Micromanagement is not a small matter. Besides lowering morale and increasing turnover, the absenteeism and employee disengagement that micromanagement causes can cost a 10,000-person company $600,000 annually in lost salary.
The motivation for micromanaging can come from insecurity in a new role, lack of faith in a team, or just an inability to relinquish control. At their core, these all point to broader problems in communication. And while the behaviors of individual managers may vary, the outcome is always the same: lost opportunities, derailed schedules, and under-performance as valuable managerial time gets wasted on tasks that shouldn't need high-level supervision.
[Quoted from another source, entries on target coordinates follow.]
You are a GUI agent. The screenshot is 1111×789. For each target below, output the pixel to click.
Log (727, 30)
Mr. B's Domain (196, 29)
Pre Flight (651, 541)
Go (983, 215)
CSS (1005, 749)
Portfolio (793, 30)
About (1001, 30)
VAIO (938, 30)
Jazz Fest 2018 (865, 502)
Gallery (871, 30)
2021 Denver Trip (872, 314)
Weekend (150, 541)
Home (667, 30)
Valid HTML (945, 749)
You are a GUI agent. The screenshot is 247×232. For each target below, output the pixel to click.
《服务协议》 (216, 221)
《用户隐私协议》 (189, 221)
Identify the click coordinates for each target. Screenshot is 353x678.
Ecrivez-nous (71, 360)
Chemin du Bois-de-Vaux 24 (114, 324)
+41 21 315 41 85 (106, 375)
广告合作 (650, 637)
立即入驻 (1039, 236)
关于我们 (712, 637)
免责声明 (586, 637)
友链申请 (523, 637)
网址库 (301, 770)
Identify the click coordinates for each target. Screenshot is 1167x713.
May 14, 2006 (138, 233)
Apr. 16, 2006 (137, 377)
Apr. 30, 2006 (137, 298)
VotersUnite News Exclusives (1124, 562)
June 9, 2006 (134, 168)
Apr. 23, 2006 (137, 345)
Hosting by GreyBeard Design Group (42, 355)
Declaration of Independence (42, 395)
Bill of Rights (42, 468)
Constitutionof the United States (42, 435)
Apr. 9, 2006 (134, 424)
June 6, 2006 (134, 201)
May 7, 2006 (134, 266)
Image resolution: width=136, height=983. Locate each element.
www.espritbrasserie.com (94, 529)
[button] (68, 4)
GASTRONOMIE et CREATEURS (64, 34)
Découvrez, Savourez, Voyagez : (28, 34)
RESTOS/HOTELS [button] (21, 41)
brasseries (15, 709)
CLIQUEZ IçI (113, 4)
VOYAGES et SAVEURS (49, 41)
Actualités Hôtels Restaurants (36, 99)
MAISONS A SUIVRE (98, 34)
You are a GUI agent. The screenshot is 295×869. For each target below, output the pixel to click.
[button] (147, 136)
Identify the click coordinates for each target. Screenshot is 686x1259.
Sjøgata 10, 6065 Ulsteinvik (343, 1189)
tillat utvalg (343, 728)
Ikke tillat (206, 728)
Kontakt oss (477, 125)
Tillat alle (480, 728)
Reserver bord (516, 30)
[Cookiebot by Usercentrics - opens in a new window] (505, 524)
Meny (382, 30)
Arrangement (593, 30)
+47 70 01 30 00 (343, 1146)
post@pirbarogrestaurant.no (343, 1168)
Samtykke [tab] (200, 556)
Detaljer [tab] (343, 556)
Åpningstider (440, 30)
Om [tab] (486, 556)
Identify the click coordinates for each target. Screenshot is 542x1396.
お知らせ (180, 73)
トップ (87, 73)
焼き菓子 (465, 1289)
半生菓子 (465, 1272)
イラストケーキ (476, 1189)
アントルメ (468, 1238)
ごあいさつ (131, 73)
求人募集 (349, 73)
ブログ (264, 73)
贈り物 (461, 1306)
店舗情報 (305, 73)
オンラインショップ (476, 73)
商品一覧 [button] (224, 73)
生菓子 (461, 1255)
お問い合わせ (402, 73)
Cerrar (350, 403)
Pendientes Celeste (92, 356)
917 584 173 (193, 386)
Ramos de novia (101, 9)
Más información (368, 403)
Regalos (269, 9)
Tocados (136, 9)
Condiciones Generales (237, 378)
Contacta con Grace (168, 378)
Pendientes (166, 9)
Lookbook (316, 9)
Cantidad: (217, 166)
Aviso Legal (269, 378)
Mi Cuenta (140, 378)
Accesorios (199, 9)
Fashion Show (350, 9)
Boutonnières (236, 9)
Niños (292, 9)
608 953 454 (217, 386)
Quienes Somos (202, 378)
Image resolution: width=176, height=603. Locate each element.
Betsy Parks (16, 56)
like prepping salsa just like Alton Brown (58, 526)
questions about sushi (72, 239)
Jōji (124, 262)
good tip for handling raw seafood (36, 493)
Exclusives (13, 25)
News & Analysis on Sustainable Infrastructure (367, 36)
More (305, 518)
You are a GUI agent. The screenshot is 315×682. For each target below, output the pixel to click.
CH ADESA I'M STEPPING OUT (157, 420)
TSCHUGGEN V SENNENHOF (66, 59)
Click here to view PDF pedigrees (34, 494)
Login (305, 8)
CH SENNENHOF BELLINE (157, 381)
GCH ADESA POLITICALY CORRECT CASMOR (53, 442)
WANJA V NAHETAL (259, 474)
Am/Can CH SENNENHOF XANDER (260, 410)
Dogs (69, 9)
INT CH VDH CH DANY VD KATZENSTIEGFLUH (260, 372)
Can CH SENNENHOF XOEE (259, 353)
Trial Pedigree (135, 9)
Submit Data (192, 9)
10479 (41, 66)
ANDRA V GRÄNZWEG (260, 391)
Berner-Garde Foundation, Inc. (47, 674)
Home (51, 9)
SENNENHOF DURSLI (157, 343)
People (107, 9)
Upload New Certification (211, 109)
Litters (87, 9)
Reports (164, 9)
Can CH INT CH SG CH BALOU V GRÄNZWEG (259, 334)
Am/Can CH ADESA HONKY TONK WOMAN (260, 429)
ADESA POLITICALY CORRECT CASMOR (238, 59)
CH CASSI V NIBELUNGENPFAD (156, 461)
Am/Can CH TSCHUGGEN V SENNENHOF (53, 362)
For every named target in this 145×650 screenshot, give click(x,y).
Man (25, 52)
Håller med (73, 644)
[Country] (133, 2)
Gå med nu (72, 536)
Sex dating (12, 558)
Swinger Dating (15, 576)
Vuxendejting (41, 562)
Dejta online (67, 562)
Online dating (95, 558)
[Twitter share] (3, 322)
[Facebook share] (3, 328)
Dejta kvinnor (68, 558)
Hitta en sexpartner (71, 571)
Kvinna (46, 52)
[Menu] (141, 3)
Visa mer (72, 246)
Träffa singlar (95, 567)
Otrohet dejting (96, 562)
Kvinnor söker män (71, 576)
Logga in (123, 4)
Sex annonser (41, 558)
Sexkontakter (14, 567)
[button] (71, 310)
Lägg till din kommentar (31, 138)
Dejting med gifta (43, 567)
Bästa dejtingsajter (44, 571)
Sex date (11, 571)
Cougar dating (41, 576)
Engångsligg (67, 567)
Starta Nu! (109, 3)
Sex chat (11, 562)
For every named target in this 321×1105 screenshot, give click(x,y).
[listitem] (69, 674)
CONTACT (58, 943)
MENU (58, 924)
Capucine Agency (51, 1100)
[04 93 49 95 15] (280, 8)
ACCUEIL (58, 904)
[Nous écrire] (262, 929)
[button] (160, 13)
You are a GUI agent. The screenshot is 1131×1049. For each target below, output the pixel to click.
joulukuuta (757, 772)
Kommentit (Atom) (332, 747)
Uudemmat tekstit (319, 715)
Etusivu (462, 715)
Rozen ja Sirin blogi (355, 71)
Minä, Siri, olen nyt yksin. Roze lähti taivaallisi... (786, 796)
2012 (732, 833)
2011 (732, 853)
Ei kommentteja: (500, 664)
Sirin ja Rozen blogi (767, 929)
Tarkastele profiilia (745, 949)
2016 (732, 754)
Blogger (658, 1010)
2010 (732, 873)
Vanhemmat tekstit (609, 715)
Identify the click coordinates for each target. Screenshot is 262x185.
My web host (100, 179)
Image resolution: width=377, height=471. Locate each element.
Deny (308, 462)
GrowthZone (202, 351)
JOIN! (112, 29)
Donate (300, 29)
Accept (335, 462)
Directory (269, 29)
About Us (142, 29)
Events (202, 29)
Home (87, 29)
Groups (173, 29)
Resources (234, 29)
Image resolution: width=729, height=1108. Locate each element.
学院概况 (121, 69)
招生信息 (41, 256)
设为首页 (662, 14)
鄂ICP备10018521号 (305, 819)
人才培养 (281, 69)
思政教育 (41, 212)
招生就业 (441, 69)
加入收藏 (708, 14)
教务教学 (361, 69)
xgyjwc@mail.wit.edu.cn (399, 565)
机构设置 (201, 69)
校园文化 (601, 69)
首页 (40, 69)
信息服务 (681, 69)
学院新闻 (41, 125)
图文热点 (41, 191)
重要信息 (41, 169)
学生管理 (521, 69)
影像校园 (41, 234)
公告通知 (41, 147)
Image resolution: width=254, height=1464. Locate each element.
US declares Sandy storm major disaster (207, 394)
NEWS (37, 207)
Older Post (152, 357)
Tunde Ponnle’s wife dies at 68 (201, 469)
Though this can be a problem of individual teams rather than a whole organization, it is also one where intervention from senior leadership can make a significant impact. Managers who are struggling due to breakdowns in communication can be supported with the right combination of data and tools to drive employee accountability while giving managers visibility and confidence.
The signs of a micromanager are well known: keeping high-level tasks to themselves; resistance to employee ideas; demanding approval over every decision; insisting on unnecessary meetings and updates. These are short-term solutions that create long-term problems. While micromanaging may temporarily allay the anxieties of a manager, or plug a gap that exists in staffing, this comes at the cost of employee development in problem-solving and decision-making skills.
What's not as well known are the strategies and tools that leaders need to put an end to this behavior. At the most basic level, when people are given better data, they'll have better communication. By providing access to centralized analytics and customized dashboards, executives can supply anxious managers with the deep insights into productivity and progress that they're craving, without alienating and frustrating employees.
Create better reporting through UDAPs
Some micromanagers demand step-by-baby-step status updates; they want insight (and the opportunity to weigh in) on every decision. This quickly demoralizes a team, and starts to feel like surveillance. Custom dashboards, shaped by the KPIs the C-suite wants prioritized, are one way of helping managers keep their eyes in the right place. Managerial time is precious, not to mention expensive; by articulating the OKRs and metrics worth watching, executives can guide managers toward the types of oversight they are expecting.
Additionally, by creating a centralized, synced source of data, leaders can give managers insights into employee progress that don't involve looking over anyone's shoulder. Data drawn from a UDAP means fewer reports and updates to get the same level of insight, and the accuracy and speed of that insight can help alleviate managers' anxiety about whether projects are still moving in the right direction.
Create a culture of communication
Sometimes, what a manger thinks is good communication feels like over-communication to their employees. One intervention senior leadership can make is modeling good communication practices among themselves and their teams. Whether it's stand-ups, as-needed status updates, or check-ins at regular intervals, executives can demonstrate their own use of appropriate tools and channels to maintain an investment in (and not a stranglehold over) the work of others.
Another place senior leadership can prove vital is in providing the right spaces and expectations for fostering communication and collaboration. Offering employees multiple channels is fantastic, but it's important that those channels not just become another place for micromanagers to monitor. By establishing guidelines about how different spaces should be used, and modeling useful updates at a reasonable frequency, top leaders can show micromanagers that staying in the loop doesn't have to mean being present for every conversation.
Create systems of accountability
One motivation behind micromanagement is a desire for more accountability. This is an area where tiny changes in company culture can create a big impact. By introducing standard practices around goal setting, project planning, and status updates, it's easy to build accountability into daily processes in ways that don't feel overbearing or critical. This will reduce friction among teams, even if a manager is hesitant to change. When the practice of checking in is formalized, it doesn't have to feel judgmental to employees. Instead, it just becomes another step in the workflow.
Providing audit tools that enable people to assess their own performance can also give managers more insight into their teams' day-to-day work. Apart from helping them better understand individuals' skill sets, the needs of specific roles, and employees' development on the job, it also helps identify skills gaps and allows managers to align work assignments in a way that fosters employee success. Perhaps most importantly, it provides a channel for two-way communication between managers and their reports, giving employees a concrete way to have their voices heard.
Staying on the right track
Breakdowns in communication between employees and managers can be the cause of micromanagement, or a response to it. The good news is that good communication is a practice, one that's made easier when enabled by the right technology and fostered within the larger company culture. Senior leadership can facilitate both of these elements, providing access to centralized sources of information while modeling the types of engagement that are beneficial to organizational alignment.
Regardless of its cause, poor management always creates the risk of lost productivity, lower morale, and higher turnover. Great management, enabled by the right tech and the right leadership, creates the opposite: more employee growth and autonomy; higher employee satisfaction and productivity; better collaboration and faster results.